RU2798005C1 - Well fluid inflow control device - Google Patents

Abstract

FIELD: hydrocarbon production.

SUBSTANCE: invention can be applied to the operation of wells, in particular to equalize the fluid inflow profile along the length of a horizontal well. The fluid inflow control device in the well includes a body containing a main and a secondary channel with flow restrictors, throttle packages, an actuator containing a piston and a shutter, a pressure sensor, and an electromagnetic valve. The device is a prefabricated structure, in the form of a main part with seats for flow restrictors, throttle packages, an actuator assembly, a pressure sensor, an electromagnetic valve and two plugs to ensure that the structure is closed at the ends. Throttle packs containing washers for pressure drop control are made as prefabricated structures, consisting of a body with an external thread at one end for installation in the body of an inflow control device and an internal thread for a threaded nut at the other end. The actuator includes a damper following the profile of the main channel and having a threaded hole for the piston rod and a piston with an internal hole for the rod on one side, and turnkey recesses for assembling the actuator and a rod serving as a guide for the spring on the other side. The threaded bushing limits the damper stroke and is made with a hole for the piston rod and turnkey recesses for assembling the actuator.

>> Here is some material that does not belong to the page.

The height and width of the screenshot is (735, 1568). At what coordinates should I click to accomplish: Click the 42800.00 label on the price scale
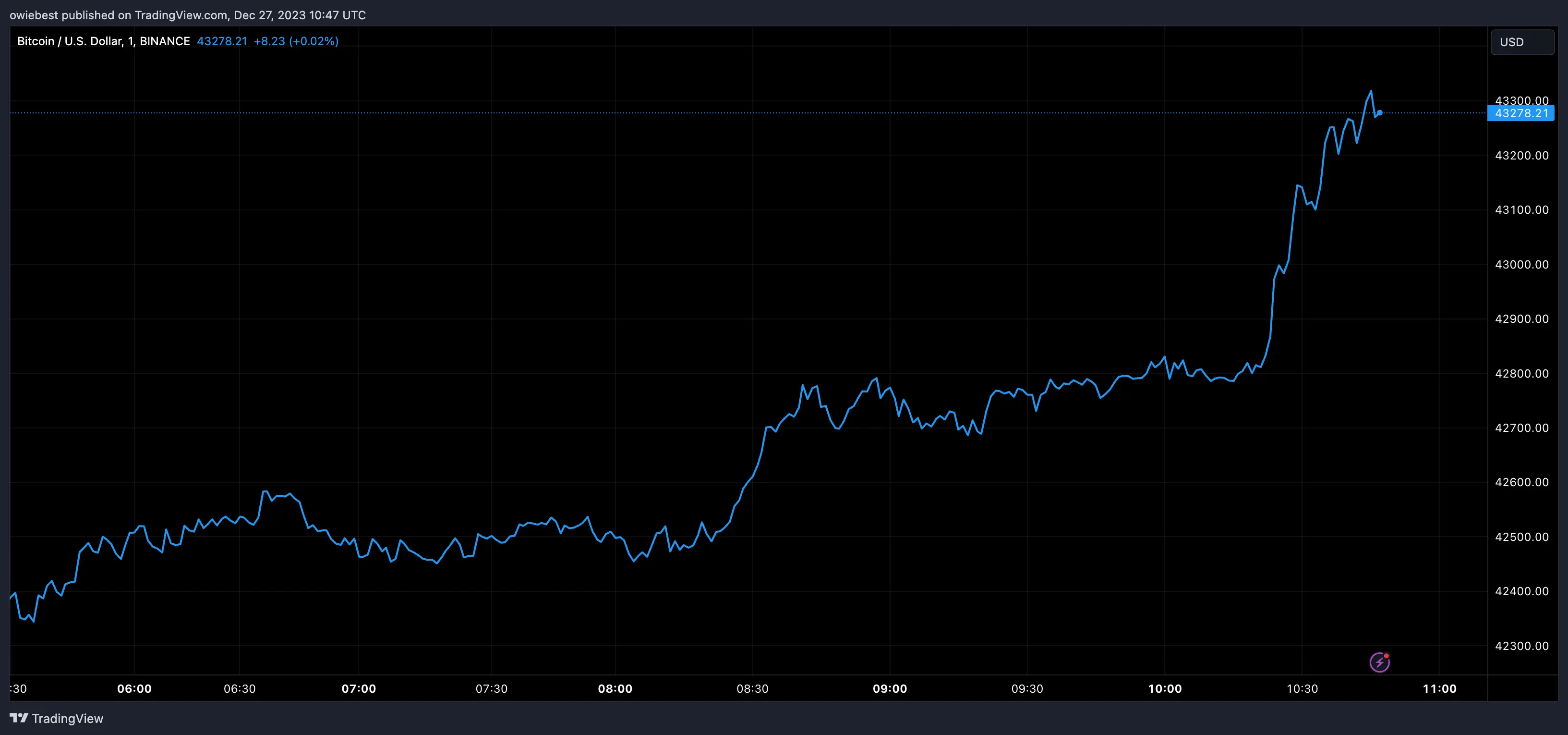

EFFECT: limiting the flow of unwanted liquid or gas through the control device and the ability to adjust the pressure drop in the channel network from the wellhead.

1 cl, 6 dwg

Description

The invention relates to the field of hydrocarbon production and can be applied to the operation of wells, in particular to equalize the fluid inflow profile along the length of a horizontal well.

A fluid flow control device is known, according to US patent 20170234106 A1. The device comprises a housing configured as an inlet for fluid from a reservoir into a production pipe in an underground oil well, the housing comprising a primary flow channel for the primary fluid and an inlet for receiving fluids from the reservoir and an outlet for discharging fluids into the production pipe , a second flow channel located in the housing, and a valve mechanism between the inlet and outlet. There are flow restrictors in the secondary channel, the first is a porous element, the second is a hole. As the fluid passes through the porous element, the fluid experiences a pressure drop in accordance with Darcy's law, which is proportional to the viscosity of the fluid. When passing through an orifice flow restrictor, the fluid experiences a pressure drop that is proportional to the density, aperture ratio, and square of the fluid velocity. Therefore, the pressure between the porous element and the orifice will change if the properties (viscosity or density) of the fluid change. This pressure difference is used to perform work, such as actuating an actuator, which in turn can move a piston, housing, and/or valve.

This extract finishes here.